Task objective
Please copy exactly the line that contains "Task: Click the yellow G01Z color swatch" and every line after it through the end of the records, leaving the pictures out.

Exercise data

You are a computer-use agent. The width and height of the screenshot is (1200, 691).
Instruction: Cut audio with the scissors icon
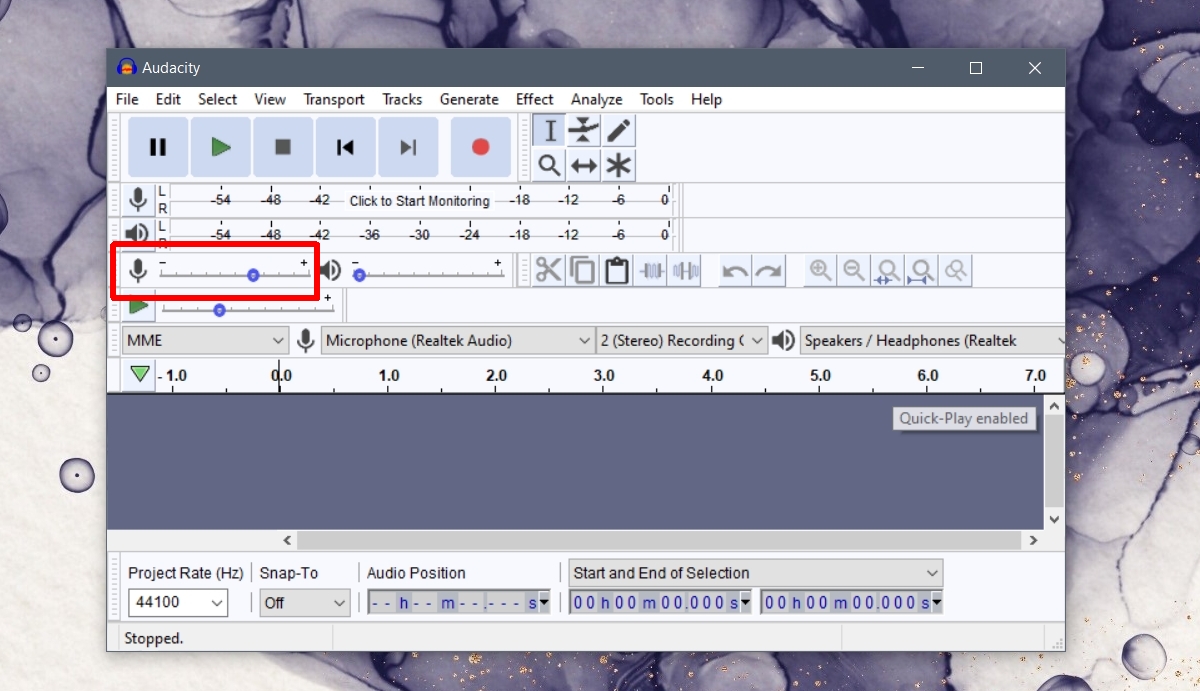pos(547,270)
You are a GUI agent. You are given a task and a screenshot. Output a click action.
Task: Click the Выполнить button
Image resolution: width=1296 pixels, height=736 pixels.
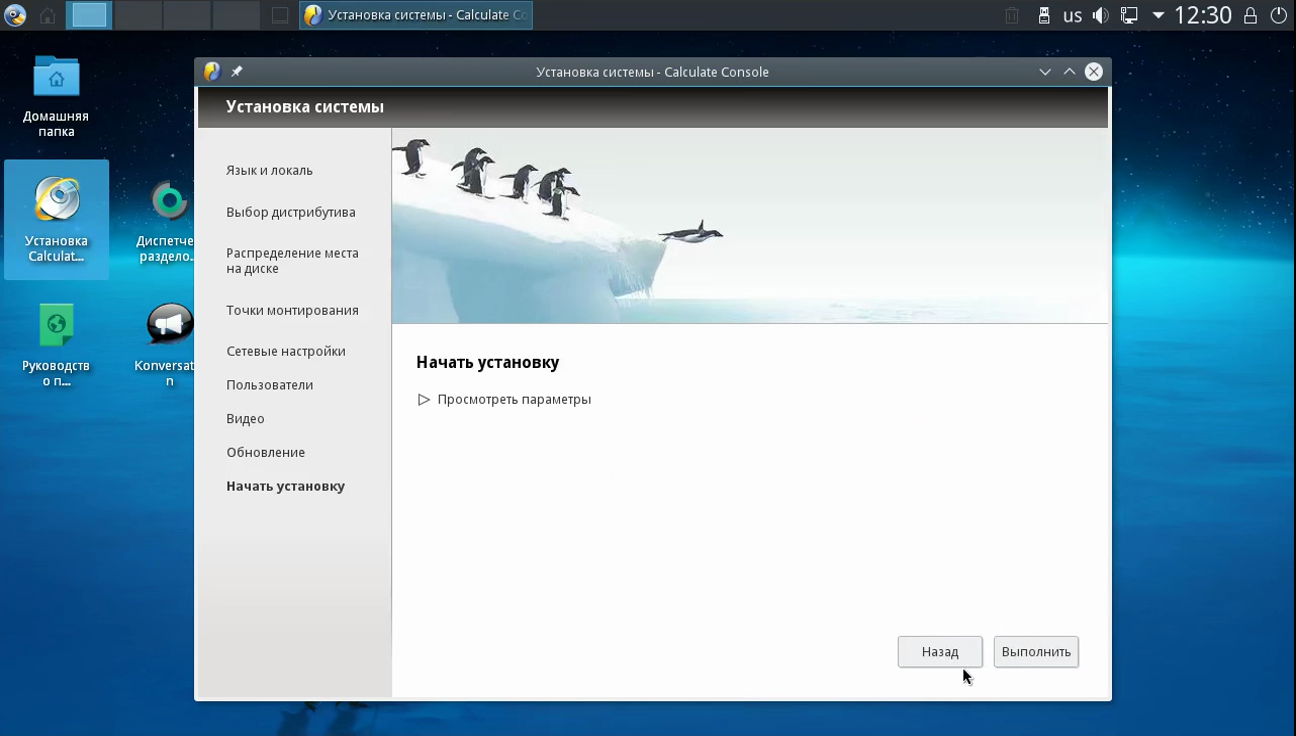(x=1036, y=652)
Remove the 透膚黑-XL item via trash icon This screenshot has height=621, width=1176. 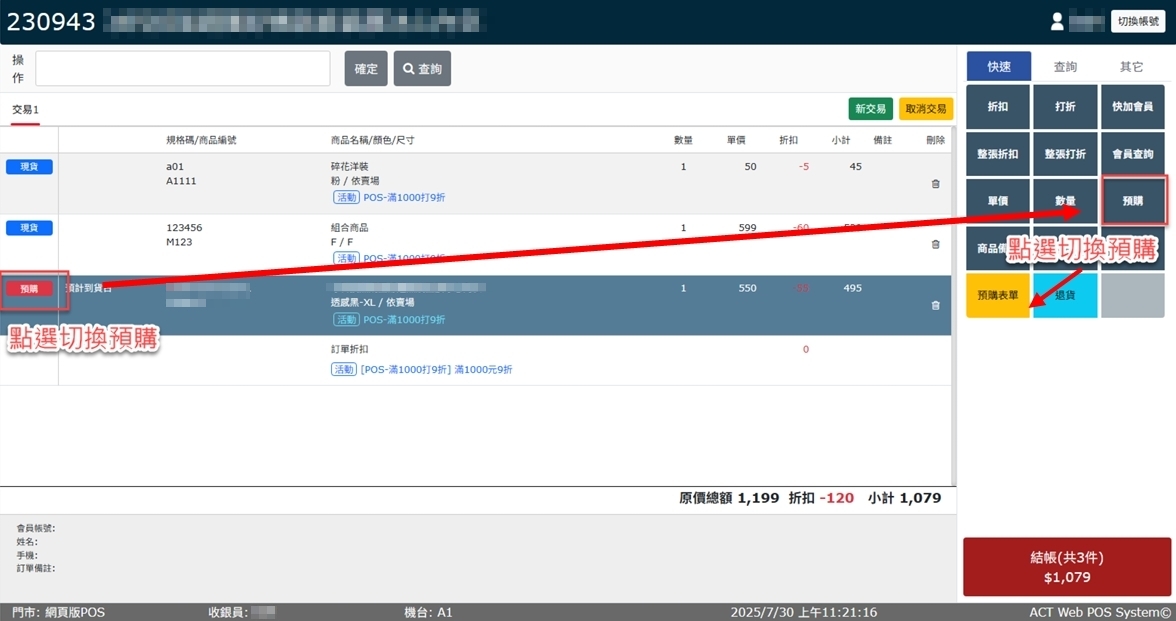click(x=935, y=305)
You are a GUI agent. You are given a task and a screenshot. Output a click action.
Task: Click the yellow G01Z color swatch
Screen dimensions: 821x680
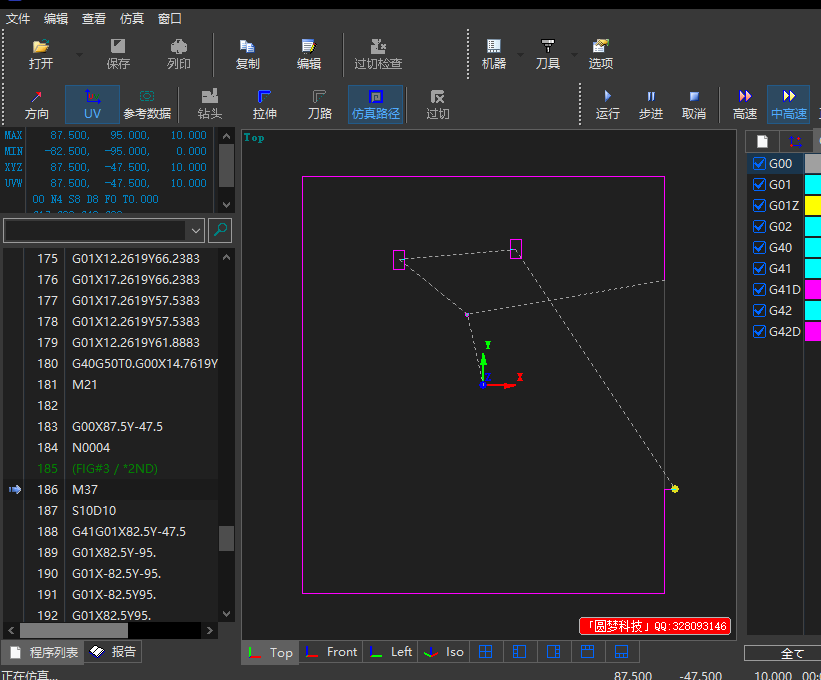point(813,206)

Written answer
Task: Click the yellow G01Z color swatch
Screen dimensions: 821x680
point(813,206)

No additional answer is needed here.